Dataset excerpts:
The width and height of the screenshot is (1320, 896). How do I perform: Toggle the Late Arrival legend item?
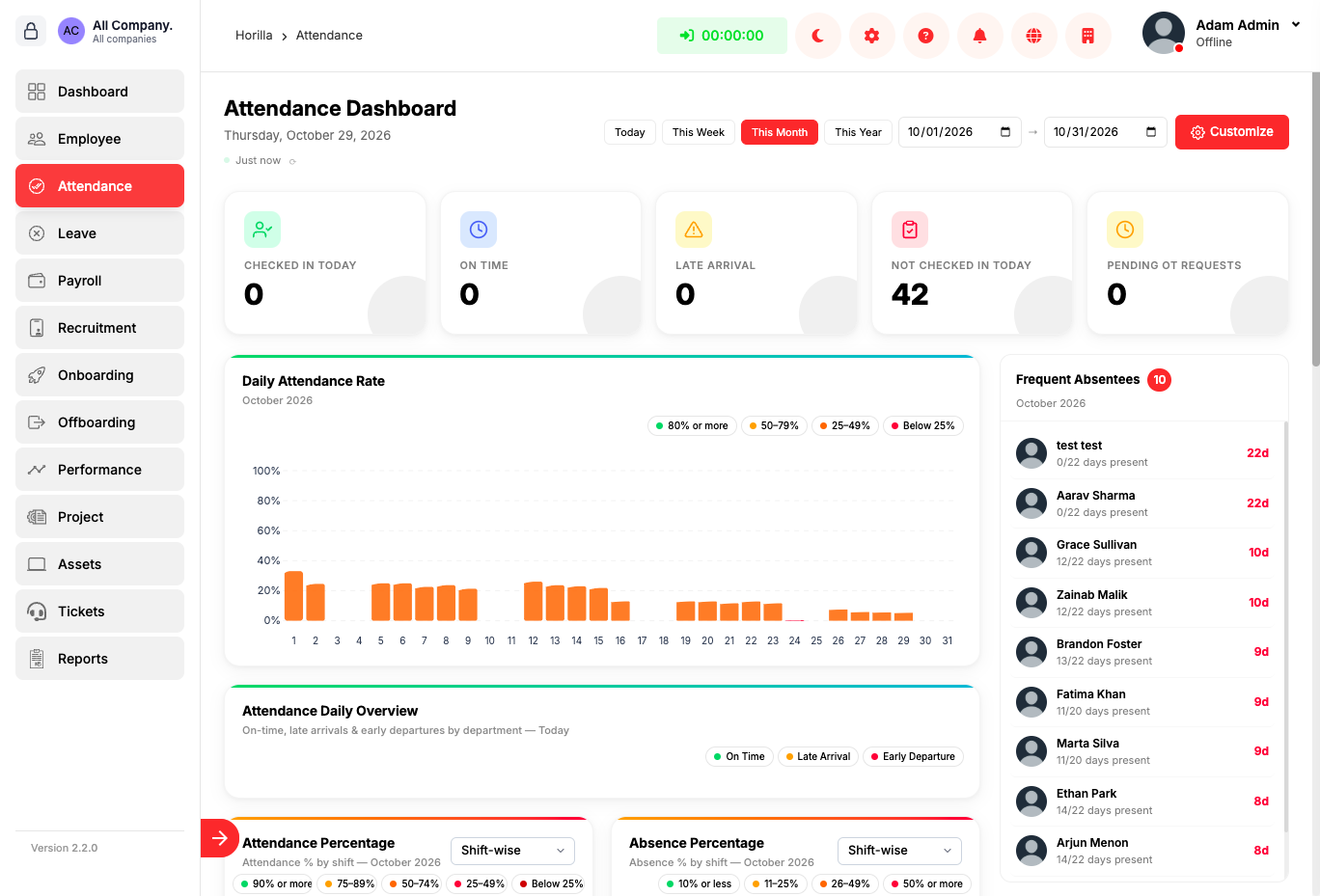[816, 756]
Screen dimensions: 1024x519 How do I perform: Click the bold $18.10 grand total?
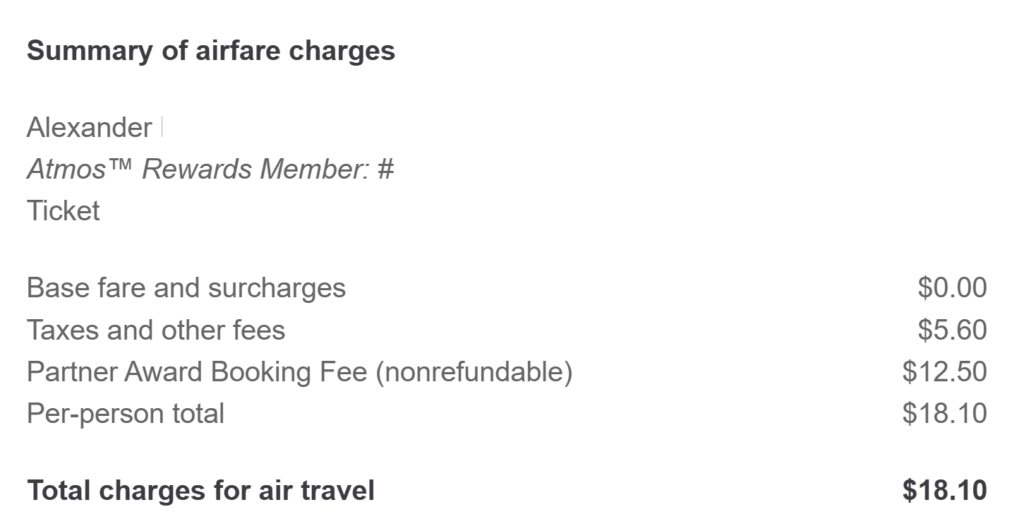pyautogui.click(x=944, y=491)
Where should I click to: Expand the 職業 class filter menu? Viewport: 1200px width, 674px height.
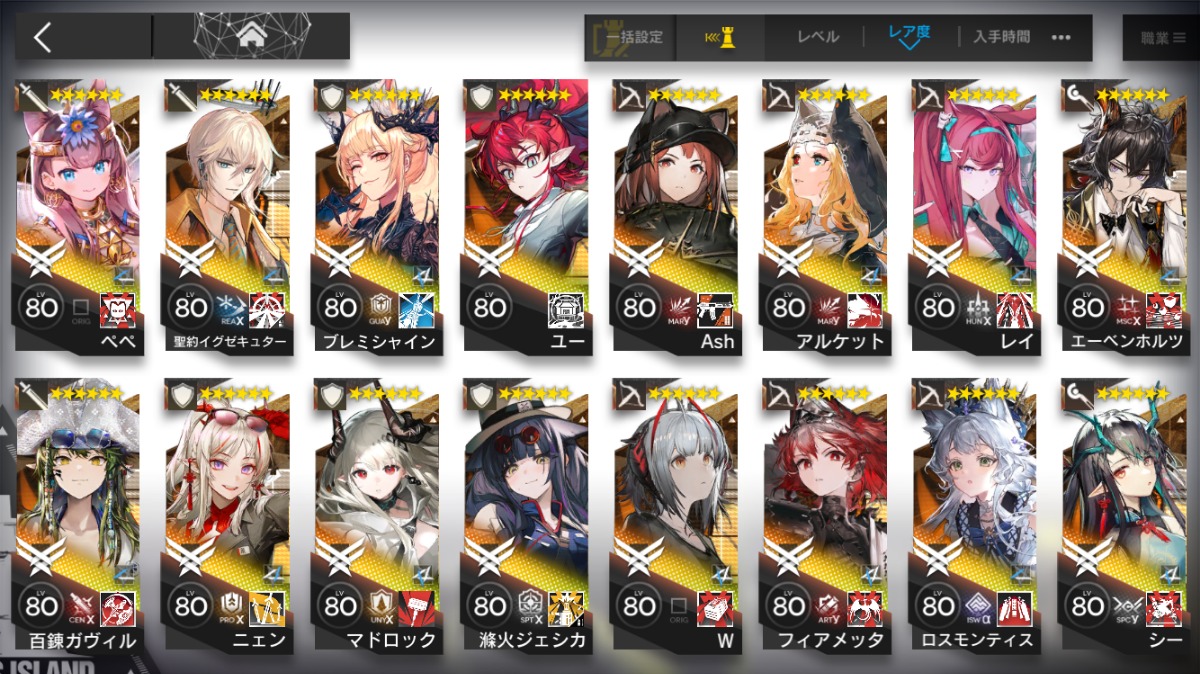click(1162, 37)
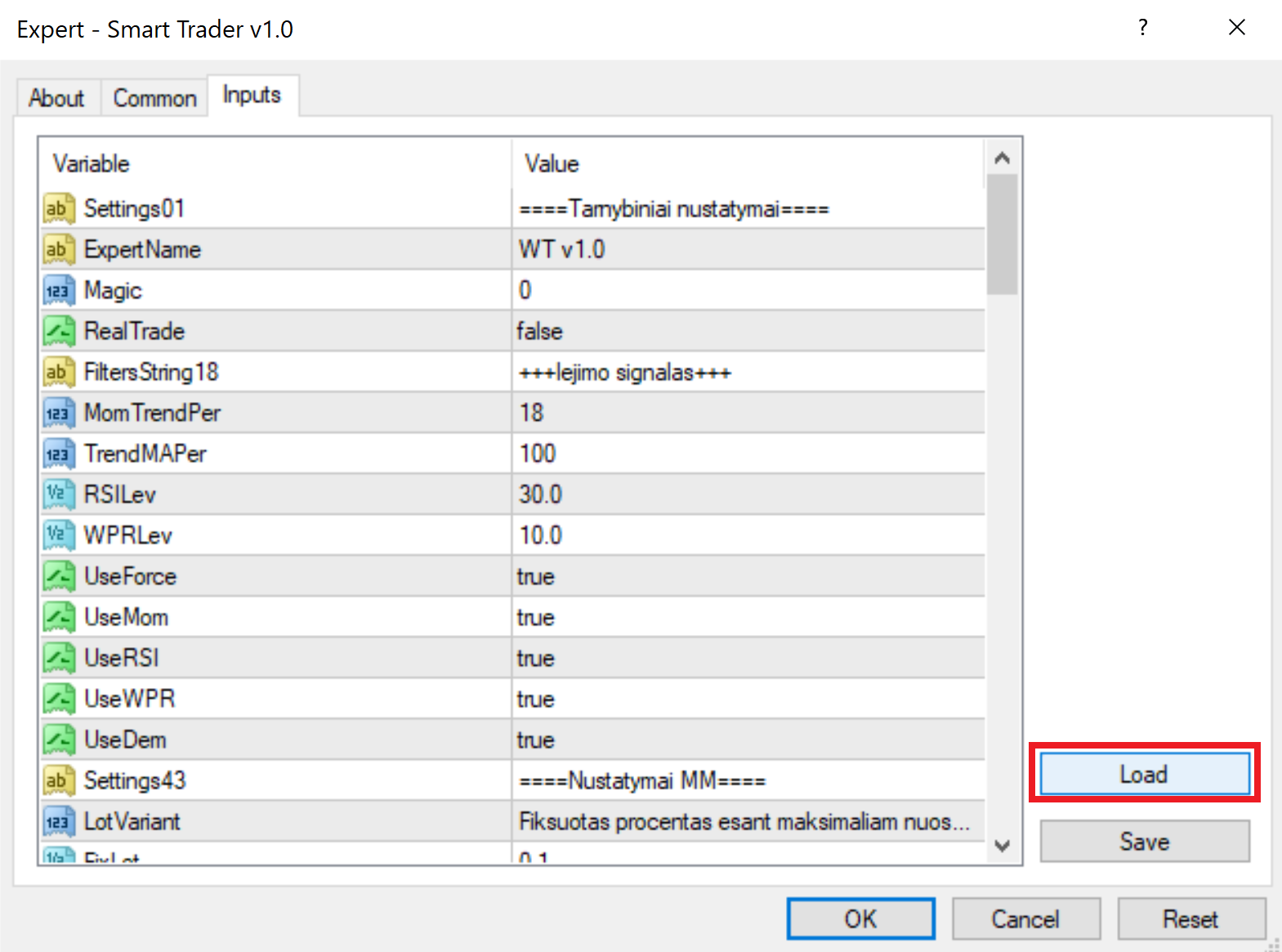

_EXERCISE PROMPT_:
Restate, word for word and without pictures, the lines from the line containing "Screen dimensions: 1024x519" to the last line of the records above.

_RESULT_:
Screen dimensions: 1024x519 How do I perform: Click the bold $18.10 grand total?
pyautogui.click(x=944, y=491)
Where should I click to: Expand the 職業 class filter menu? Viewport: 1200px width, 674px height.
click(1162, 37)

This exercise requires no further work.